— Ты разве трусливый, Дичко?
— A-а! Да кто же из людей не трусливый бывает? Ноги дрожжать у меня, а головы-то я не теряю.
На следующий же день Лебедев вместе с ним выпустил изобиловавшую опечатками и перевернутыми буквами первую свою прокламацию. Что поделаешь: ни тот ни другой набирать не умели, хотя до седьмого пота добросовестно бились над набором всю ночь. А выпустить листовку хотелось быстрее.
— А тот первопечатник, Иван Федоров, печатал совсем не лучше нас, — заявил Дичко, восхищенно расправляя на широкой ладони еще мокрый оттиск прокламации.
Дичко прописался в полиции как человек без определенных занятий. Соседи знали, что он ждет жену свою Перепетую. А пока сам ходил на базар, покупал себе квашеную капусту, головизну, и сам варил щи. У соседей Степан брал молоко, жаловался:
— Баба моя, ччерть бы ее побрал, такая жжадюга. В дом к себе, боже спаси, не пригласит человека и сама не пойдет ни к кому. Нелюдимка. От жженился, так жже-нился я!
— Так зачем же ты женился на ней, Дичко?
— О! Из себя-то Перепетуя ладная, красивая, а потом — семечками она торговала. Думал, капитал с ней наживу.
— Ну и что же?
— А ччерть ее знает, можеть и есть у ней капитал. Мне-то она его не показывает. Наверно, есть. Сама теперь на базар не ходит, бабу от себя нанимает.
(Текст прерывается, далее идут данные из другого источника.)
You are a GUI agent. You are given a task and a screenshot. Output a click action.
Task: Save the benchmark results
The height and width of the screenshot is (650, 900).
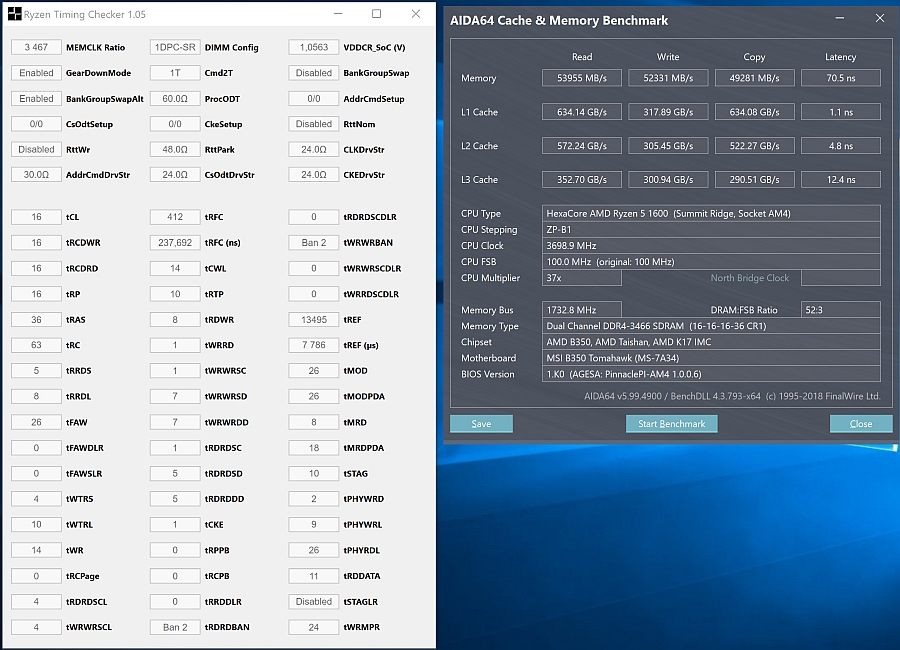(x=481, y=424)
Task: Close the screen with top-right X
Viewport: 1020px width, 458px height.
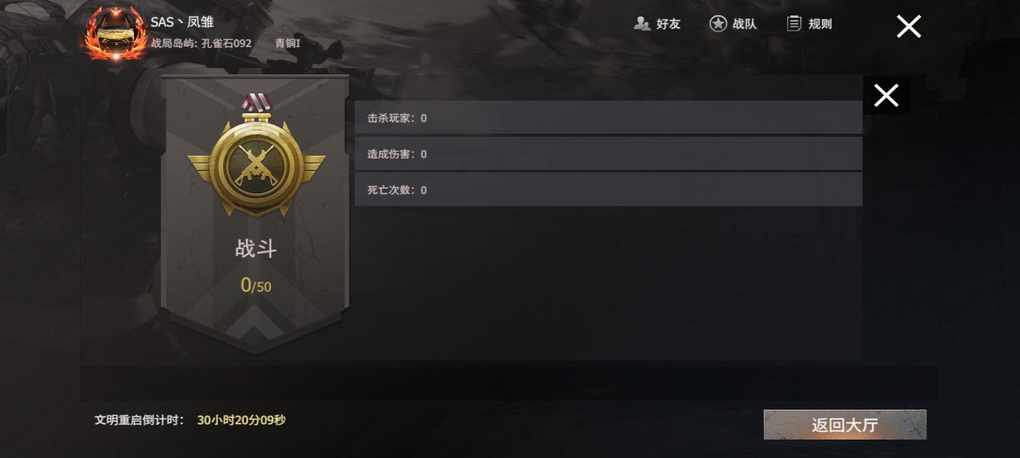Action: pos(909,27)
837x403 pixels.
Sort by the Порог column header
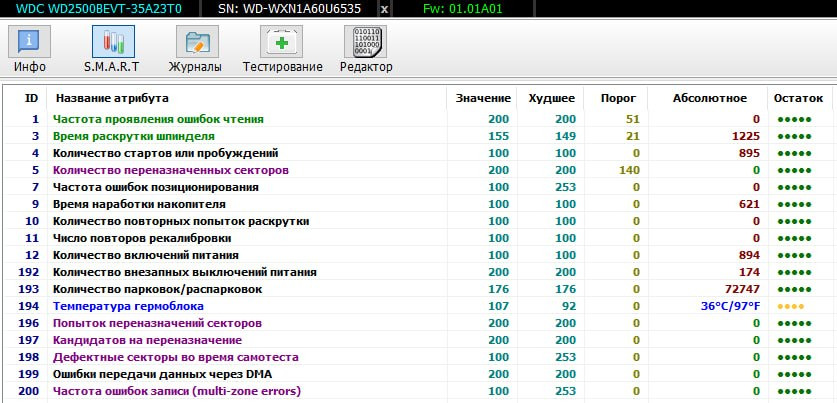click(x=617, y=98)
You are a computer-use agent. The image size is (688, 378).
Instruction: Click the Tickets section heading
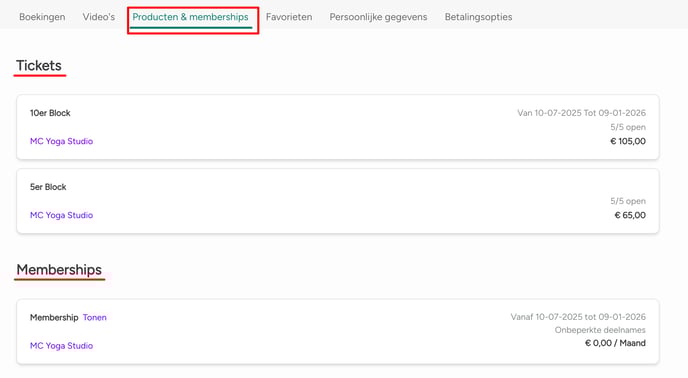[x=39, y=65]
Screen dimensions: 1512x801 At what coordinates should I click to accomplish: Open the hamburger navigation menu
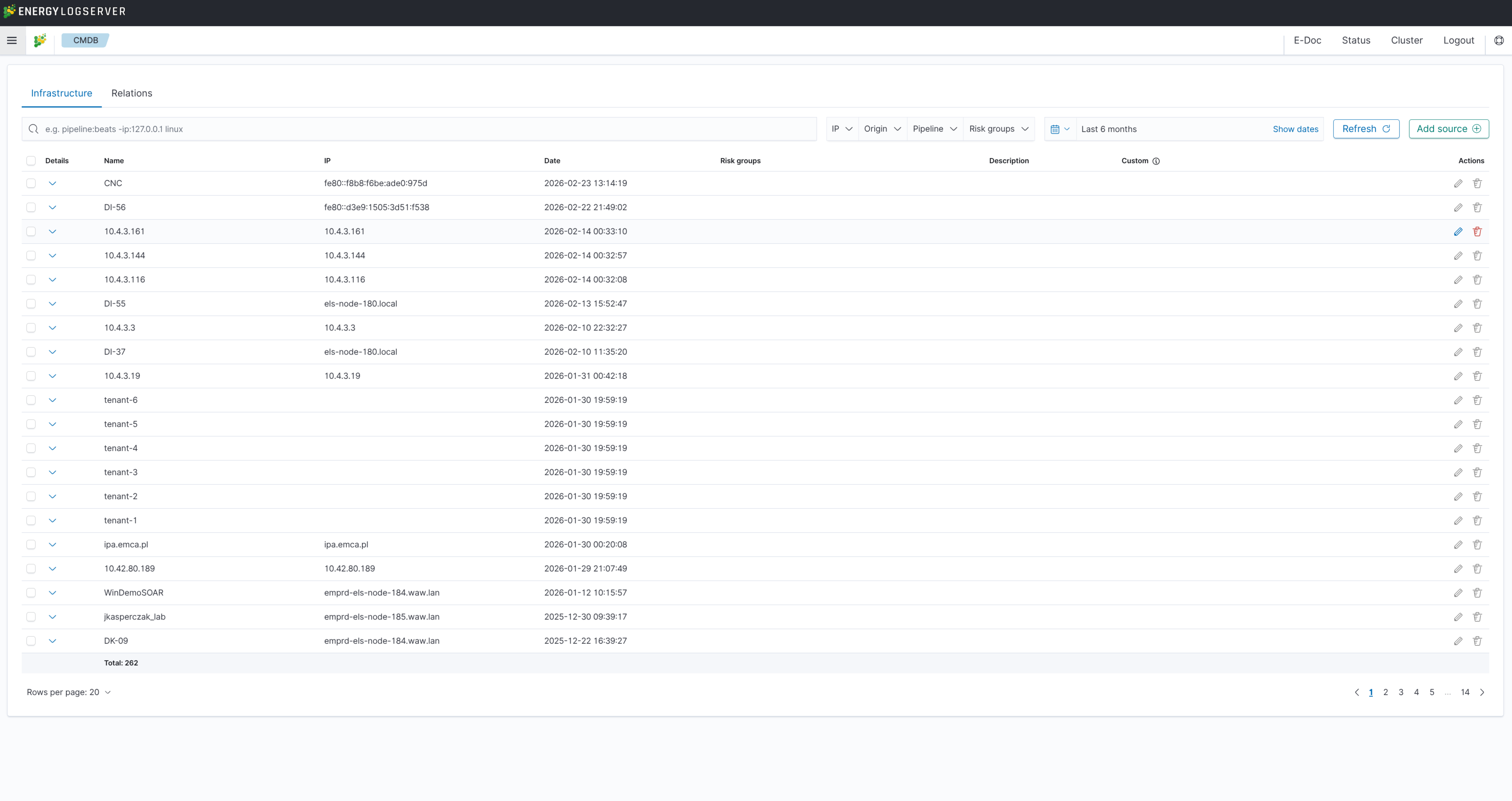(x=12, y=40)
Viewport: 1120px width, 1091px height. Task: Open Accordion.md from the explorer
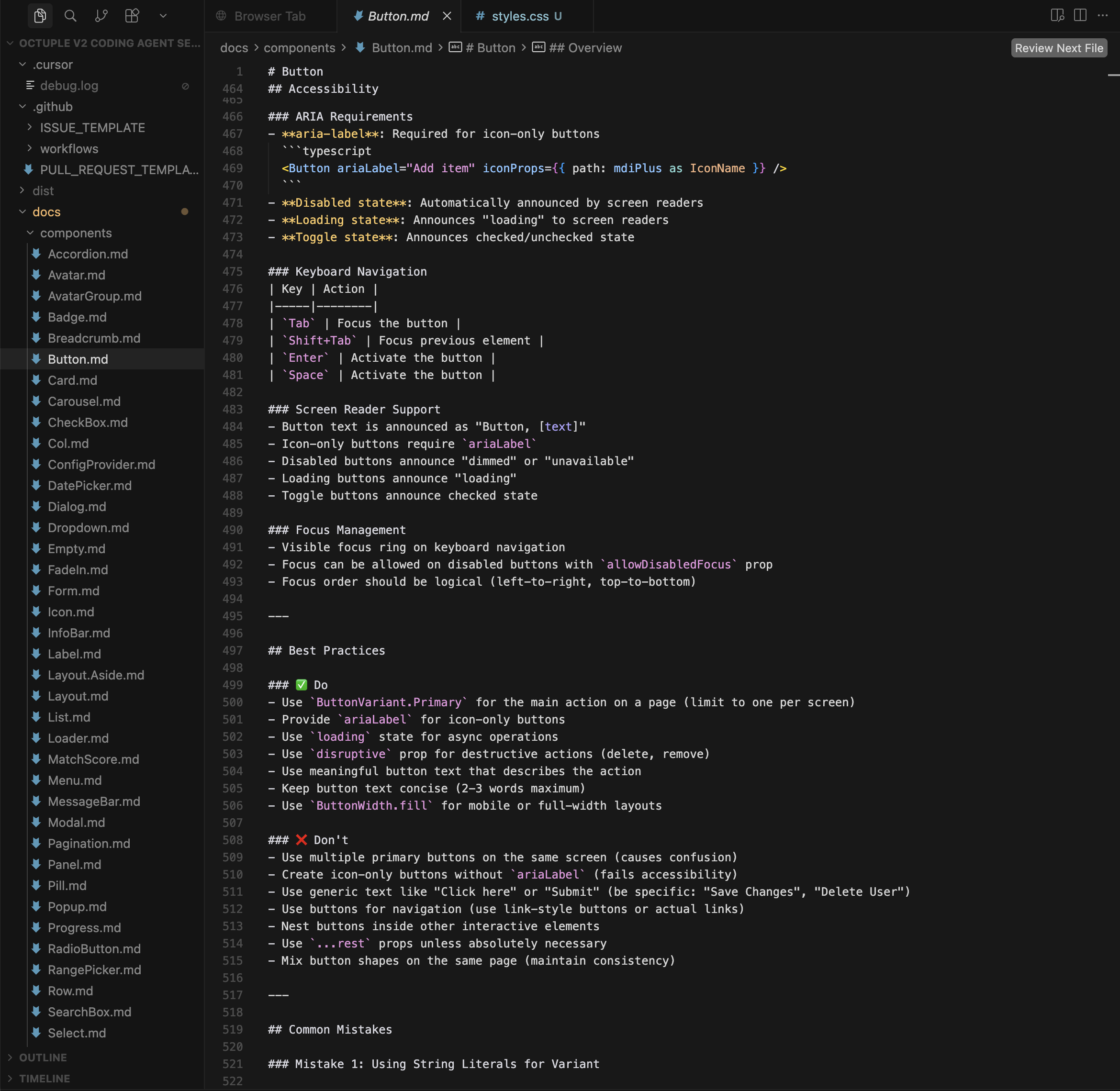88,254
А по дому на грязных работах я у нее. О как жженился я!
Соседи посмеивались над простоватостью мужика и ожидали, когда пожалует грозная жена Степана.
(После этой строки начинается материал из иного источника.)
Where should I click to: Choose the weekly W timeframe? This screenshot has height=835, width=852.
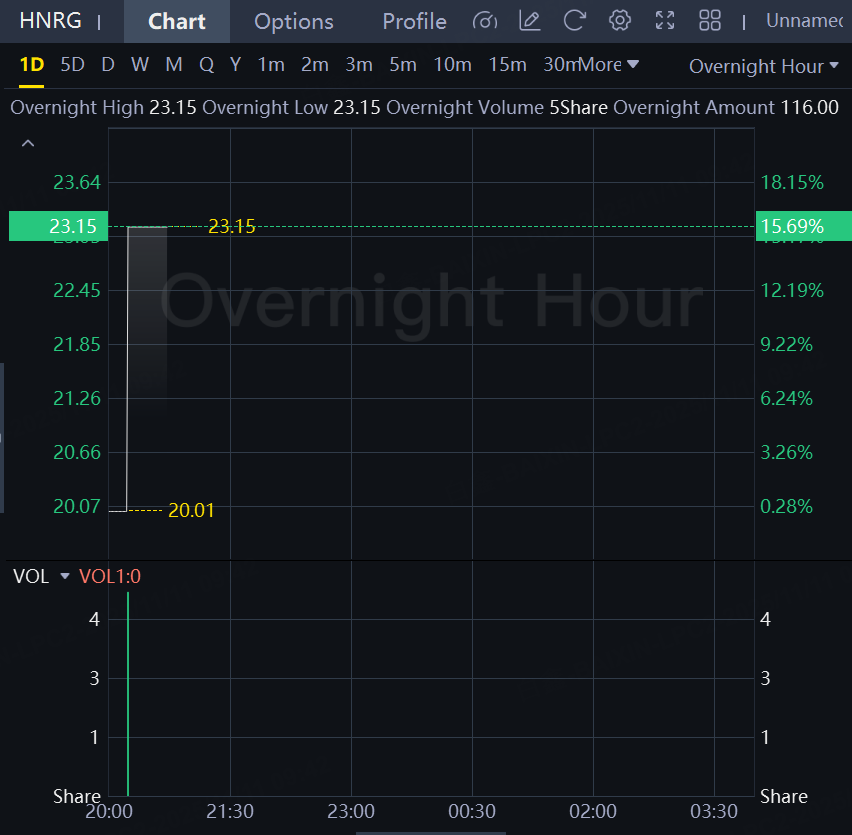[x=140, y=65]
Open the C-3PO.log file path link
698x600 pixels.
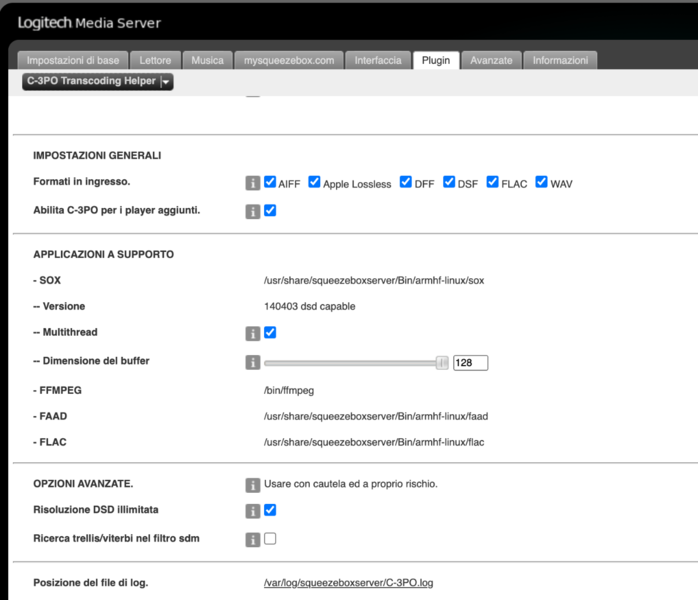pos(348,582)
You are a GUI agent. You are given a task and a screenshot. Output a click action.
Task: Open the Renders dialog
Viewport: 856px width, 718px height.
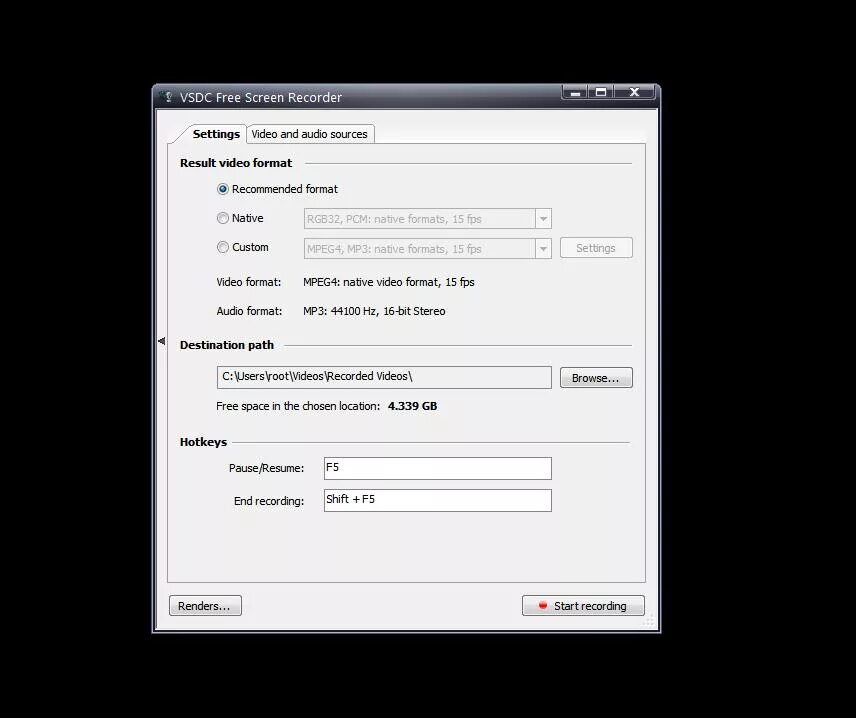(x=205, y=605)
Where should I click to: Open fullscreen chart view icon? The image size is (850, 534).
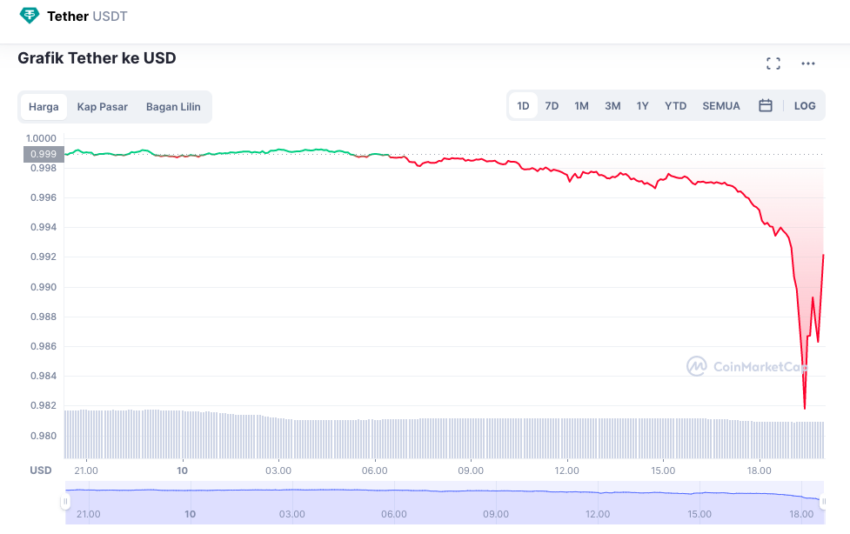click(774, 63)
Январь до самого конца простоял морозный и метельный. А февраль с — первого же дня порадовал всех солнышком и на пригревах, под крышами, даже светлыми и хрупкими ледяными сосульками — первыми предвестницами весны.
— Вот видите, Алексей Антонович, народная поговорка оправдывается: «Февраль — бокогрей», — радостно говорил Иван Герасимович, привешивая к подоконникам бутылки и опуская в их горлышки закрученные жгутом полоски марли, чтобы туда стекала натаивающая с окон вода. — По календарю до весны еще далеко, а ее посыльные уже высланы. «Весна идет, весна идет! Мы молодой весны гонцы. Она нас выслала вперед…» Смотрите, Алексей Антонович, какие великолепные ручьи!
— Иван Герасимович, но ведь поэт писал не об этих ручьях, которые текут у нас с окон и портят стены.
— Нет, нет, Алексей Антонович, — возражал старик, пряча хитрую усмешку в своих пушистых усах. — Никак пет, у поэта прямо сказано: «… она нас выслала вперед во все концы». Следовательно, и на окна нашей больницы.
— Обманщик ваш февраль, Иван Герасимович. Да еще в Сибири, у отрогов Саян. Здесь апрель и то не всегда весну с собой приносит. Да уж если вспоминать поговорки, так о марте что говорят: «Захочу — корове рог сворочу!»